“Private companies are staying private longer,” said Charlie Young, an EVP at Ipreo, in his report “Act Public, Stay Private: Best Practices for Private Companies”.
Founders and CEOs are keeping their business private because it is cheaper and easier to do so in today’s market. But it doesn’t mean that IPO is dead. In fact, according to Charlie, IPO still remains a critical milestone in the life of a company; it brings in fresh shareholders, additional capital, and returns for those private markets investors that have been with the company since its formation.
The line between public and private has blurred, Charlie said in the report. “From that blur emerges the key conclusion, which is that as more capital pours into the private markets, as shareholders demand more reporting, as companies take on more complicated capital structures and hire more employees, and as regulators add more regulation and heighten governance standards (which is inevitable), private markets will more and more closely approximate public markets.”
Charlie said that financial readiness is key for companies that want to act public but stay private.
Financial readiness is “the ability to more seamlessly manage critical information, track performance, and translate that data to stakeholders in a way that promotes long-term scalability (and is necessary for any company ultimately considering an IPO), and does not bring about significant back-office costs.”
Financial readiness is the foundation for long-term, healthy growth.
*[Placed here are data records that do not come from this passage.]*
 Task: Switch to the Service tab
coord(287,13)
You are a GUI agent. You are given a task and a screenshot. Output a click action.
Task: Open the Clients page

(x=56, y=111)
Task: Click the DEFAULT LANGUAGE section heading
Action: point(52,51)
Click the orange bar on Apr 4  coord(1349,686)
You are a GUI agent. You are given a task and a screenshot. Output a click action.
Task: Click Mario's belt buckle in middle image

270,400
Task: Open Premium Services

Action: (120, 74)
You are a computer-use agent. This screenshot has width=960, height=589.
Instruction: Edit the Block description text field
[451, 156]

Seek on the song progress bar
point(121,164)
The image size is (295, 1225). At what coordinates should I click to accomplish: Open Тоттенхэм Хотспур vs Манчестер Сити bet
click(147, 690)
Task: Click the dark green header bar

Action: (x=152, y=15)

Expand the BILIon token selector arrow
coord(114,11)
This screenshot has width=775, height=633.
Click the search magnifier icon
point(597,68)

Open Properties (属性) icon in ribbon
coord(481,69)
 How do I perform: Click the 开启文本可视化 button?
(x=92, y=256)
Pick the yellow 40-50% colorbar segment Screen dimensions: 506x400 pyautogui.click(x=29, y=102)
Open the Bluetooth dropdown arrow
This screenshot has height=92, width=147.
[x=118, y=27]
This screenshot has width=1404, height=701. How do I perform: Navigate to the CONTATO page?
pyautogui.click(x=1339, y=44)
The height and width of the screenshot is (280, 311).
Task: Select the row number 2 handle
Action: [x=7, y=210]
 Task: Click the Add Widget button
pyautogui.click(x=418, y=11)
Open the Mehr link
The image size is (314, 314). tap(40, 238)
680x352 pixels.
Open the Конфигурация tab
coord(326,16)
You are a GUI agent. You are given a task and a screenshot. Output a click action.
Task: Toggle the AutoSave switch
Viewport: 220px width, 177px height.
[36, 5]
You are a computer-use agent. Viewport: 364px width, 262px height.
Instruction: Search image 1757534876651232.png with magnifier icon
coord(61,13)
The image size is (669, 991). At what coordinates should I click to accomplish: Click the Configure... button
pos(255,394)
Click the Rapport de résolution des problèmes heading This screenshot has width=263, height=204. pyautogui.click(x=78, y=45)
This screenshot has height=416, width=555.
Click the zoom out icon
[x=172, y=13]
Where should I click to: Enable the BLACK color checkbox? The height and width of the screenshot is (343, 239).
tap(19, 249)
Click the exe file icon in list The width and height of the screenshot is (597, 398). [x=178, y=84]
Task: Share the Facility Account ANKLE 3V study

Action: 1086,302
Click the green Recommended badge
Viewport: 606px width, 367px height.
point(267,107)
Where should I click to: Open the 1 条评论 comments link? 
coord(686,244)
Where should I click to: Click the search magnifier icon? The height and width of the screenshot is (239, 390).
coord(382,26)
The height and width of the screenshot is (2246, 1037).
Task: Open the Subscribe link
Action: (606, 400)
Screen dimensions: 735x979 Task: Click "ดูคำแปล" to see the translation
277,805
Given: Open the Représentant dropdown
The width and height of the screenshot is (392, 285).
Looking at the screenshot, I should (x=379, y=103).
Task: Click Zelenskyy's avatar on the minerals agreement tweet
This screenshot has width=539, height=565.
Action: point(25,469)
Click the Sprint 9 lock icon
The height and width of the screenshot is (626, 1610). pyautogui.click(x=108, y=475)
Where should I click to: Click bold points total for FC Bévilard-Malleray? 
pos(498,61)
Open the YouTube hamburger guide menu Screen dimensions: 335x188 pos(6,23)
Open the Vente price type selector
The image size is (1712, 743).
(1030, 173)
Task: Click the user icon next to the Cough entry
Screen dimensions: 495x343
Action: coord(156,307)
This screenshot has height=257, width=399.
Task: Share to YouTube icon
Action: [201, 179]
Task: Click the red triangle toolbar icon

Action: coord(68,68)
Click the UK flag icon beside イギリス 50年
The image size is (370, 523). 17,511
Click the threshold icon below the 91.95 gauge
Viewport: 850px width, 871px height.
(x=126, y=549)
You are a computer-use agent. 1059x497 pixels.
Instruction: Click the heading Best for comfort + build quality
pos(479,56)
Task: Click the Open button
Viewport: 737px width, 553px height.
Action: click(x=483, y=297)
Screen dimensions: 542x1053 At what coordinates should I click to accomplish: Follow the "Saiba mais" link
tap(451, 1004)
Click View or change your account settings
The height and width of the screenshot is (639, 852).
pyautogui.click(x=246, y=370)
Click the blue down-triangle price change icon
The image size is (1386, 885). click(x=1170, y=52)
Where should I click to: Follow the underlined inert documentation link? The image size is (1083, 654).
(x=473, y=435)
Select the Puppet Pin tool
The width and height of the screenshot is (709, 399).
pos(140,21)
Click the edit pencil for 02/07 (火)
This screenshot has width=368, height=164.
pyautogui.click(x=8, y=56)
And here are the 5 components of it.
A lack of communications with shareholders can result in unhappy shareholders, difficulty raising additional capital, or even a regulatory violation. Given the industry trend of companies choosing to stay private and raise new capital in the private markets, the number of shareholders requesting information and regular updates has continued to increase.
As private companies now having a longer list of investors, it is important to consider implementing an efficient investor reporting process before the investor list gets too long.
Capitalization table management:
It is critical for private companies to manage the capitalization table, or the master ledger of ownership in the company. While it may seem like an easy exercise during the seed round of financing, cap tables can turn complex quickly when a company goes through a few more rounds of financing, issue different share classes, offer options plans to key employees, etc.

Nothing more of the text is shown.